▶ **MATERIAL PROVIDED**:
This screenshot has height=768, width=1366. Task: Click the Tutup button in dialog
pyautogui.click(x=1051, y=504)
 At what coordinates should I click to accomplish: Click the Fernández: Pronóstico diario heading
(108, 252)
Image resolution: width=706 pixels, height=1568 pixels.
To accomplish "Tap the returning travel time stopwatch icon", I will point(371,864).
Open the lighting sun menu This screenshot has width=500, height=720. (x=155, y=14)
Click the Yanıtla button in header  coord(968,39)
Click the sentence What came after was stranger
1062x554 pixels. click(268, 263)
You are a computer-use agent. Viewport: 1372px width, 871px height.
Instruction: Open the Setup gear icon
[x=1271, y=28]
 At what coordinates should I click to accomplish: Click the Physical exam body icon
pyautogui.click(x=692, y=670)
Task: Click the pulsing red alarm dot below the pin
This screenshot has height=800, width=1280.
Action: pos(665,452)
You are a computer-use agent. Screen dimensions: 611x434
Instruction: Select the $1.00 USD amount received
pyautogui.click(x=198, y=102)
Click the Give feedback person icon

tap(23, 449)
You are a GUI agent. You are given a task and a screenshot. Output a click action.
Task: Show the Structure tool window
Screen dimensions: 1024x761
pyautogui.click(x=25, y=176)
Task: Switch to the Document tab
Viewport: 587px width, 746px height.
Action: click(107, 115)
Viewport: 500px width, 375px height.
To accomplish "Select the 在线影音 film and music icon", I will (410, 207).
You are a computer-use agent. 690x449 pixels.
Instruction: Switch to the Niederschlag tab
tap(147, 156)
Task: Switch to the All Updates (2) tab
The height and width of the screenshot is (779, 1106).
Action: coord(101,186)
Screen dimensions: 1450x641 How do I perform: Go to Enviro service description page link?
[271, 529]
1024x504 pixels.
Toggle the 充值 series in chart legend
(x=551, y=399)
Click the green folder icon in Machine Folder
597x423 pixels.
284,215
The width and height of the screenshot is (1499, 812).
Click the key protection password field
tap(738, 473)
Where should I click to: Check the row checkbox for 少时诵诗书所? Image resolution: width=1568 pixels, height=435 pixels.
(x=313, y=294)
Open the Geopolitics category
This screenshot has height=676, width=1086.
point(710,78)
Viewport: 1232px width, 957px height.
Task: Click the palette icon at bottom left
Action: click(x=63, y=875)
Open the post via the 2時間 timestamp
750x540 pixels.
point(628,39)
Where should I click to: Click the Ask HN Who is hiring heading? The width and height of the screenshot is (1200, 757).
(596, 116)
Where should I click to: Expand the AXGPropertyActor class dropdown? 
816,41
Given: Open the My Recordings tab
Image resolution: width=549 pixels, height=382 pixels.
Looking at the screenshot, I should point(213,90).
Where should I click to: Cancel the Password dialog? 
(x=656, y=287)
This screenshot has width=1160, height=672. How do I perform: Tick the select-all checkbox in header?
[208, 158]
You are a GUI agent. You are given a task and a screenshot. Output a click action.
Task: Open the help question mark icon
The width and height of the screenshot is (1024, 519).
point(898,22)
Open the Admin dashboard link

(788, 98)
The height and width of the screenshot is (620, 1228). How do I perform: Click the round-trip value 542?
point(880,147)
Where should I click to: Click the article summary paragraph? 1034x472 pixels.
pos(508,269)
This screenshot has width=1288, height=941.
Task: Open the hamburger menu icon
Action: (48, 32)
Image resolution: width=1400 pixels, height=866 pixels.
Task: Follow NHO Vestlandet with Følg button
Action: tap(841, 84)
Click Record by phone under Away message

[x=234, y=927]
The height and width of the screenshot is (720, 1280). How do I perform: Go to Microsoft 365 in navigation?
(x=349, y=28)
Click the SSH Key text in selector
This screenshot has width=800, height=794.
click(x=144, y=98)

▶ **TASK TO CARRY OUT**:
Reproduce only this range: the first line of the data above through the line with "Image resolution: width=706", both included, exactly as written.

▶ **SOLUTION BELOW**:
This screenshot has height=768, width=1366. Task: Click the Tutup button in dialog
pyautogui.click(x=1051, y=504)
 At what coordinates should I click to accomplish: Click the Fernández: Pronóstico diario heading
(108, 252)
Image resolution: width=706 pixels, height=1568 pixels.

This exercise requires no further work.